Okullar, kamusal alandır ve buralarda bilimsel, eşit, ücretsiz ve güvenli eğitim sağlamak Milli Eğitim Bakanlığı’nın anayasal sorumluluğudur. Okulların hiçbir mekanının satılamayacağı ve kiralanamayacağı açıkken, İzmir İl Milli Eğitim Müdürlüğü’ne soruyoruz: 2021 yılında güvenlik gerekçesiyle son verilen bu uygulamaya, hangi güvenlik önlemleriyle yeniden karar verdiniz? İhale ilanında, kötü niyetli kişileri eleyecek özel bir kısıtlama neden bulunmuyor?
Saray Rejimi, iktidara geldiği günden bu yana eğitim sistemini çökertmek ve özelleştirmek için her türlü yolu deniyor. Müfredat değişiklikleri, devlet okullarına ayrılan payların düşürülmesi, denetimsiz ve güvensiz binalar, gerekli materyallerin sağlanmaması gibi uygulamalarla velileri, çocuklarının eğitimi için özel okullara yönelmeye mecbur bırakıyor.

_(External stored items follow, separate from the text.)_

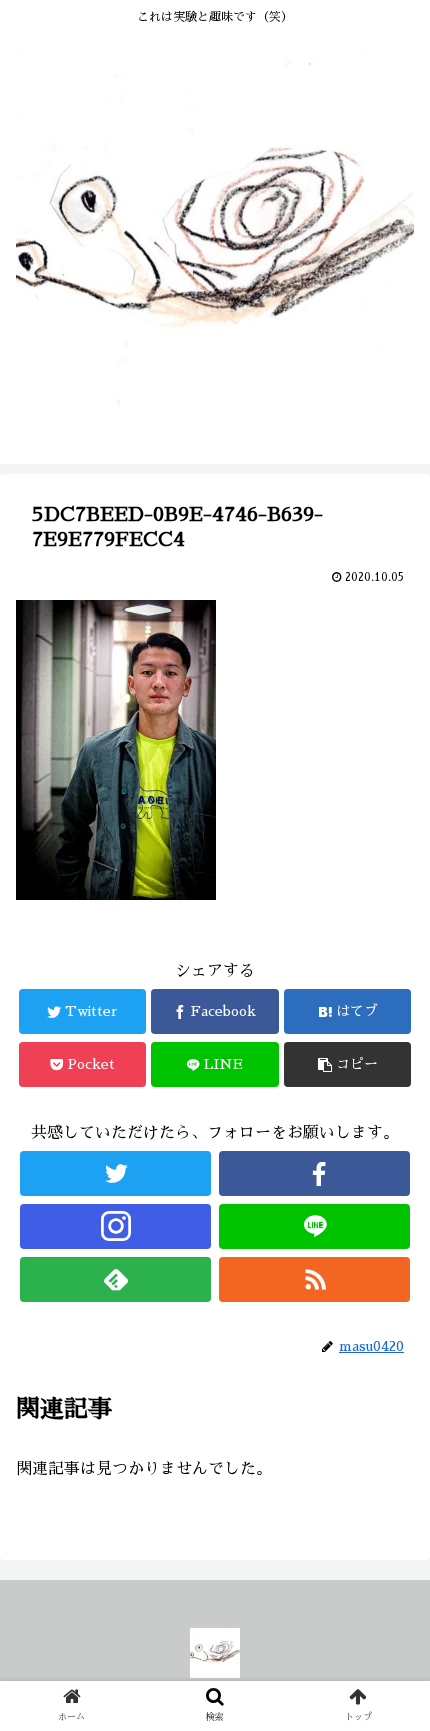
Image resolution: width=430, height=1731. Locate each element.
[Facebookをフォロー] (314, 1173)
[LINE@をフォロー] (314, 1226)
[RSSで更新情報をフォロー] (314, 1279)
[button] (388, 1613)
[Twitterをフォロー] (115, 1173)
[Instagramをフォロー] (115, 1226)
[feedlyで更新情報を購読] (115, 1279)
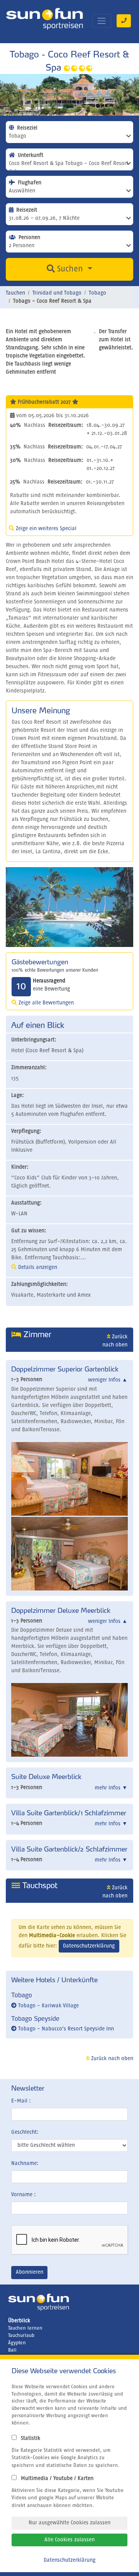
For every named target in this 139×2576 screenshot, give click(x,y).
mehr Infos (111, 1788)
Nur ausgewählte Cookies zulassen (69, 2522)
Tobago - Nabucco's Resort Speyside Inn (65, 2029)
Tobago (17, 136)
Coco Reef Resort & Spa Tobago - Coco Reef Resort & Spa (68, 165)
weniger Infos (107, 1380)
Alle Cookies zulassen (69, 2539)
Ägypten (17, 2342)
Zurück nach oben (111, 2058)
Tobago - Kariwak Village (48, 2005)
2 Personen (21, 245)
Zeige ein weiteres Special (45, 528)
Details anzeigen (37, 1267)
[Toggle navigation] (101, 20)
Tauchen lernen (25, 2328)
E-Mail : (21, 2101)
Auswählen (22, 191)
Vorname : (23, 2194)
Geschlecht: (25, 2132)
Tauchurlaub (21, 2335)
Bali (12, 2350)
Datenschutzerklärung (89, 1946)
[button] (124, 907)
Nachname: (25, 2163)
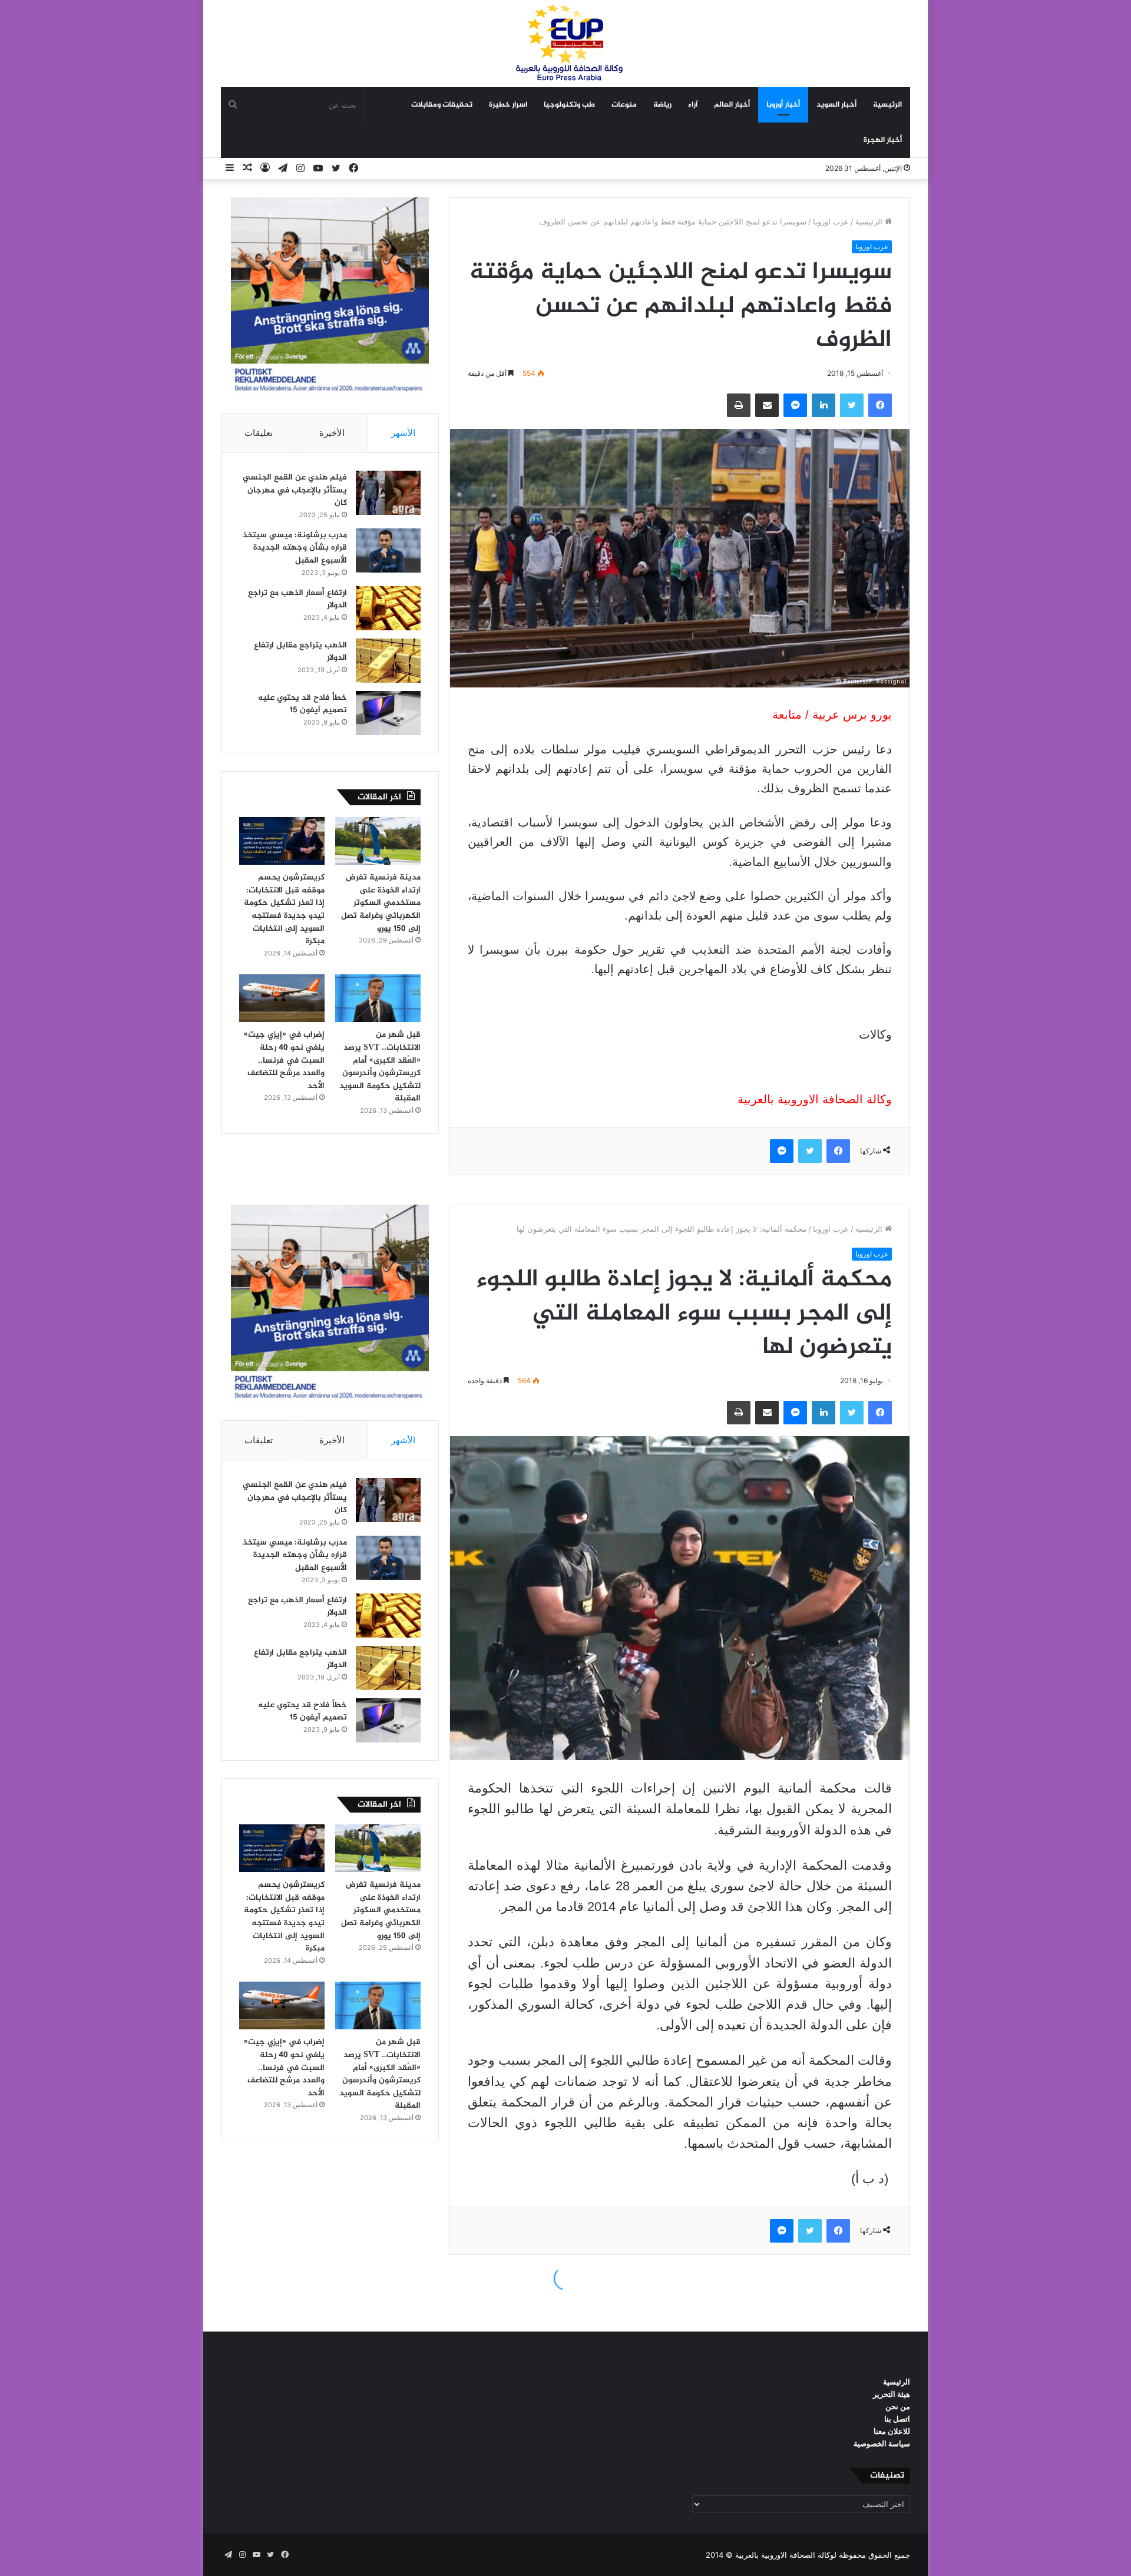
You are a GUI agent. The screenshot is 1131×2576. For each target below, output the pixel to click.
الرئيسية (887, 104)
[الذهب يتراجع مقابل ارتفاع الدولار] (388, 661)
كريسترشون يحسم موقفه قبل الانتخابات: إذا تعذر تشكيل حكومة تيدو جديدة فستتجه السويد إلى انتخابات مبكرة (284, 909)
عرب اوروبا (831, 221)
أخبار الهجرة (883, 140)
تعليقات (258, 432)
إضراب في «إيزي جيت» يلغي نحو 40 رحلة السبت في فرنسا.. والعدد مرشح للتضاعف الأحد (284, 1060)
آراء (692, 104)
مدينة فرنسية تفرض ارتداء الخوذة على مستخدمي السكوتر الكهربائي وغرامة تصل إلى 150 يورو (381, 903)
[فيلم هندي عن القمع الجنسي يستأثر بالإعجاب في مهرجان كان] (388, 493)
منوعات (624, 104)
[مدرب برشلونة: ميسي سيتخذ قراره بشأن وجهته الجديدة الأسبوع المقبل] (388, 550)
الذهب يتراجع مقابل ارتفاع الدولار (300, 652)
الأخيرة (332, 432)
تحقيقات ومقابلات (441, 104)
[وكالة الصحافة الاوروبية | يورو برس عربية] (565, 43)
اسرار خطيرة (508, 104)
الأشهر (403, 432)
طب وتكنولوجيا (569, 104)
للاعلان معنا (892, 2431)
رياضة (662, 104)
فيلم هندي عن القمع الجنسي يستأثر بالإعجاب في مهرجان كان (295, 490)
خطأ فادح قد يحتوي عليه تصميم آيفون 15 (302, 704)
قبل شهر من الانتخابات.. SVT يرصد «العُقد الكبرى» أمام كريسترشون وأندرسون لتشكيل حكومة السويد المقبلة (380, 1066)
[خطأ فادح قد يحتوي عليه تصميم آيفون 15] (388, 713)
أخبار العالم (732, 104)
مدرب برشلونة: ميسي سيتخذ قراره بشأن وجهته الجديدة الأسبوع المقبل (295, 547)
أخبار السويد (836, 104)
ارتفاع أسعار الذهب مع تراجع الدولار (297, 599)
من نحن (897, 2406)
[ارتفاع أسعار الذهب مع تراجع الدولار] (388, 608)
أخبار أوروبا (783, 104)
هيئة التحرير (891, 2394)
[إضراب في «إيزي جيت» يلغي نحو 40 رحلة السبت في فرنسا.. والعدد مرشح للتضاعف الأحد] (282, 998)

Bu ihale talanı, çocuklarının nitelikli kamusal eğitim almasını isteyen velileri vicdanlarıyla bütçeleri arasında çaresiz bırakmaktadır.
2886 sayılı Devlet İhale Kanunu der ki:
“Komisyonlar, gerekçesini belirtmek suretiyle ihaleyi yapıp yapmamakta serbesttir. “Buradan İzmir İl Milli Eğitim Müdürüne sesleniyoruz, yetkinizde bulunan bu ihaleyi, çocuklarımızın güvenli kamusal alanlarda eğitim alma hakkını gasp etmemek için derhal durdurun!
Tüm İzmirli yurttaşlarımızı, çocuklarımızın geleceğine ve okullarımıza sahip çıkmaya çağırıyoruz.